Best “What the” Build – Death Machines London ‘Kenzo’ Goldwing
Variety is the spice of life and while doing something different makes some people very uncomfortable we welcome it. We created this category to acknowledge the efforts of the builders who are willing to travel into the unknown and take a chance. The individuals who, despite the inevitable backlash, stick to their guns and do things their own way.
This year we had a handful of such builds appear on the site, but none were as impressive as the Death Machines of London ‘Kenzo’. DMOL took the philosophy of doing things differently and cranked the throttle all the way around with this Samurai inspired Honda Goldwing. There’s too many incredible details to cover off here so if you haven’t read the story behind this bike be sure to check it out here. Two of our favorite features on this incredible build are the traditional Japanese weave embossed into the seat leather and the completely custom made speedometer styled after an 18th-century Japanese jewel box. This is next-level bike building that deserves all the attention it can get.
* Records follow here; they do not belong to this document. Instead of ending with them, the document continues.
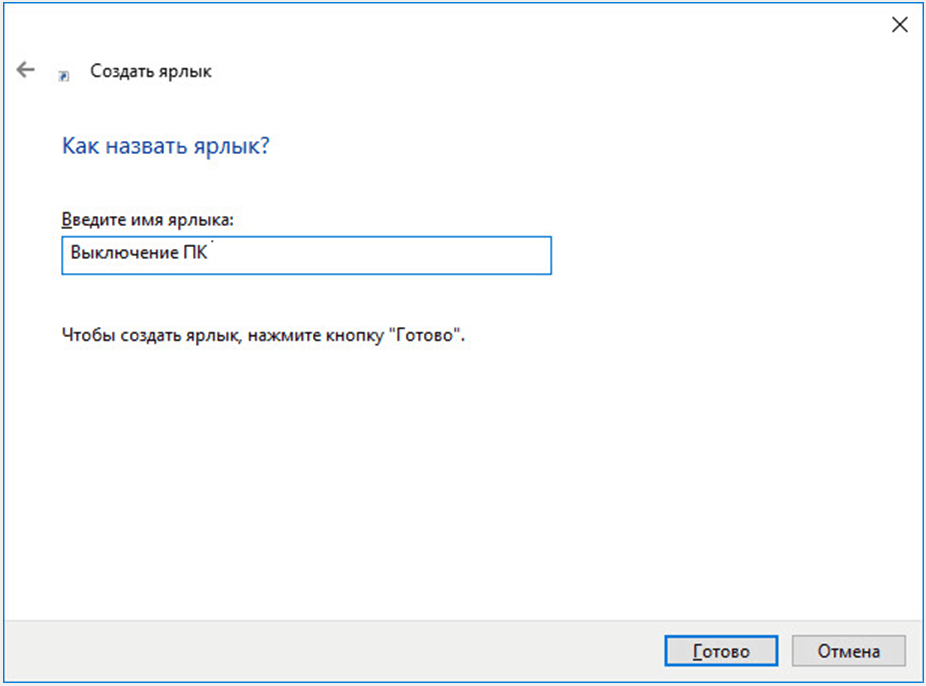Close the Создать ярлык dialog window
The height and width of the screenshot is (686, 926).
point(898,26)

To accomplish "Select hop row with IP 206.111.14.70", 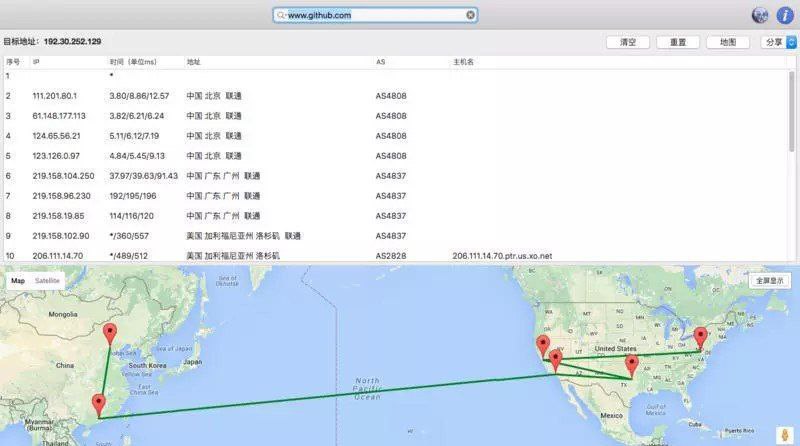I will 300,256.
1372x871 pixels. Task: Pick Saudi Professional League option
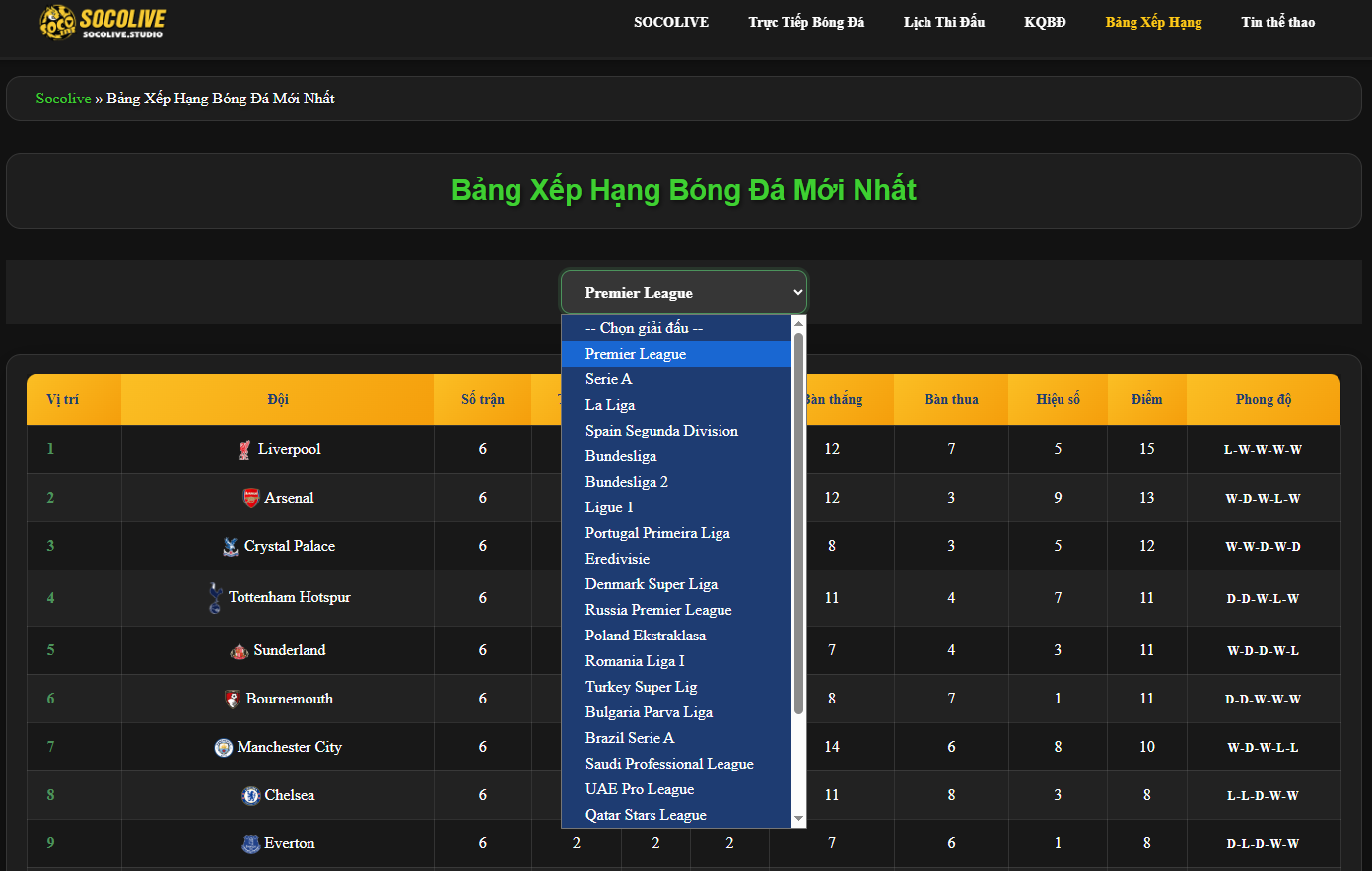tap(669, 764)
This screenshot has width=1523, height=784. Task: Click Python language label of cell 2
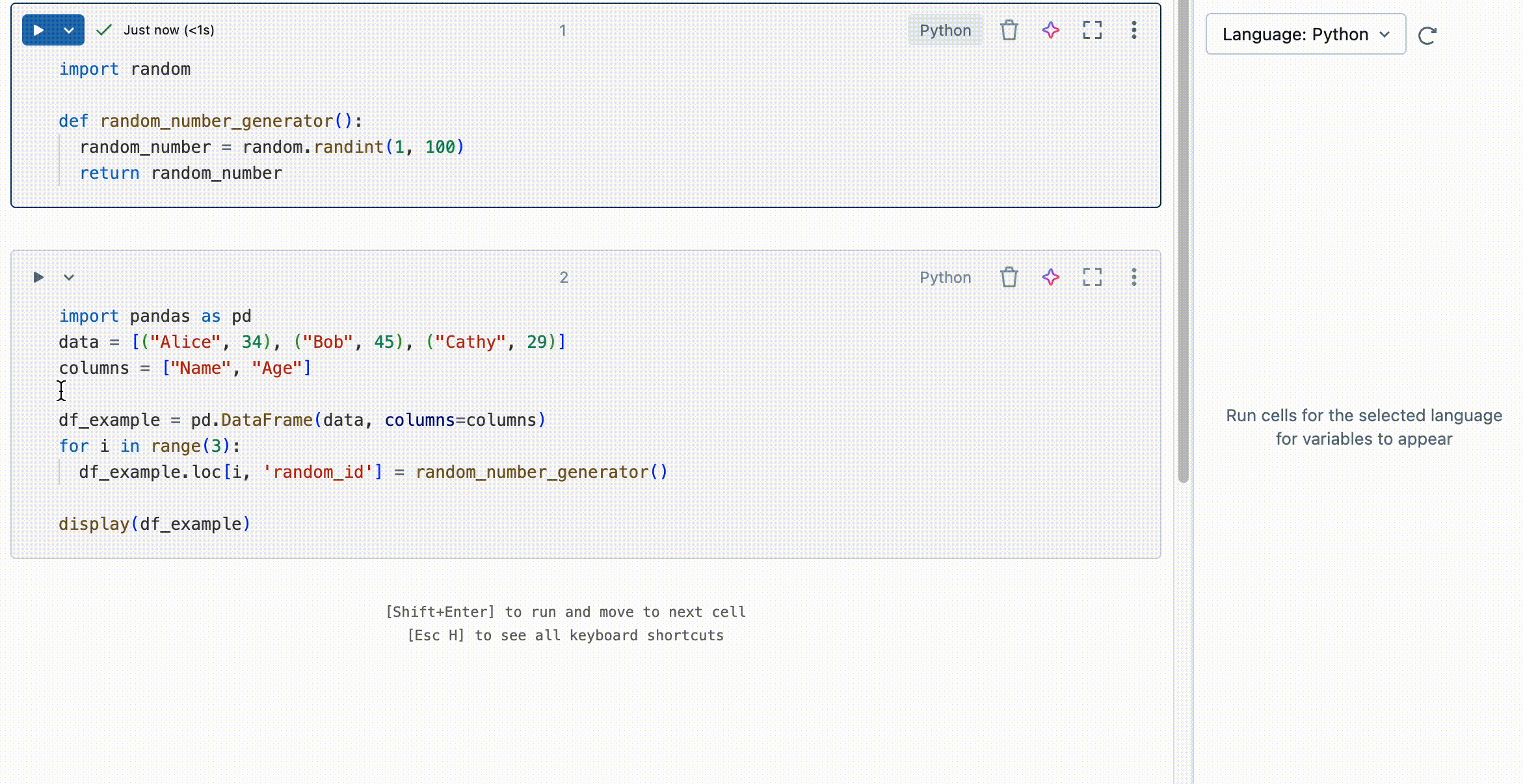[x=944, y=277]
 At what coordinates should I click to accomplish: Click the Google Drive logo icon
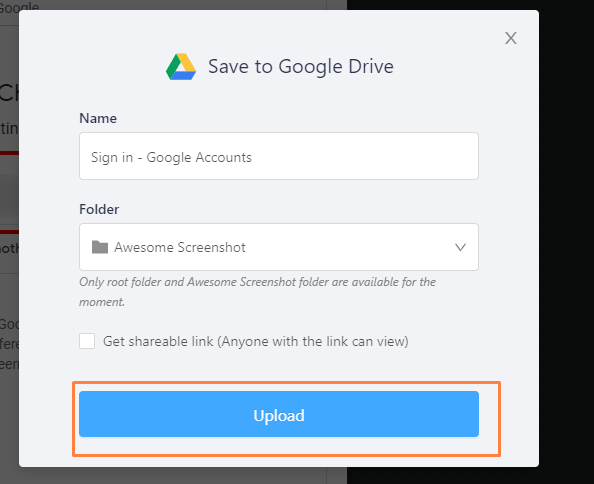pos(181,67)
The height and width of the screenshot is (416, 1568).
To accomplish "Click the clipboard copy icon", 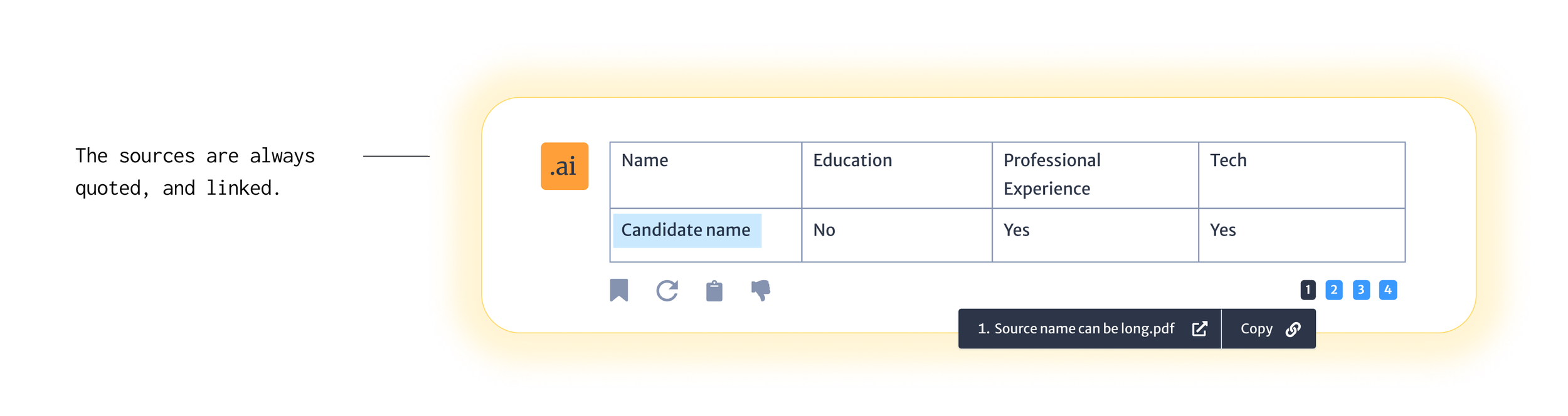I will click(x=714, y=291).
Best Electric Motorcycle – Mighty Machines x Sarolea N60
Things are amping up in the world of electric motorcycles (Badoom ching!). 2019 was a big year for battery-powered bikes with the release of the first electric motorcycle from a mainstream manufacturer, the Harley Davidson Livewire. Along with that bike, we also enjoyed a steady stream of electric motorcycle concepts and production models from independent manufacturers.
Belgian electric motorcycle experts Saroléa has been on our radar for quite some time. However when they teamed up the Mighty Machines earlier this year something special happened. They built the N60, a cafe racer version of their fully faired MANX7 electric motorcycle.
The MANX7 was developed on the back of Saroléa’s experiences racing at the TT Zero, an all-electric race series at the Isle of Man. So as you can imagine this bike is no slouch. The N60’s list of impressive features goes well beyond 0-100 times. Thanks to Saroléa’s extensive testing and development the N60 has a huge 330km range which makes the Livewire’s range look like a joke. The entire body is formed from carbon fiber and everything is held together with titanium and stainless steel hardware.
Interestingly as part of the collaboration, 3 other brands joined in to create a helmet, riding/business suit and a knife to go with the bike. Only 20 units are being produced but we’re hoping Saroléa will add something similar to this to their electric motorcycle range in the future.
That wraps up our top 10 cafe racers of 2019 feature and another year here at Return of the Cafe Racers. Thanks to everyone who sent us their cafe racer projects, contributed to our content, followed, liked or clicked our social media stories or signed up to our newsletter. Your enthusiasm, words of support and passion for cafe racers keeps us doing what we do.
We’d also like to thank our advertisers and the brands who collaborated with us in 2019. They helped to support what is one of the longest-running cafe racer focused websites in the world and it’s been a huge honor working with you all. Have a great new year and we’ll see you in 2020! – Ed.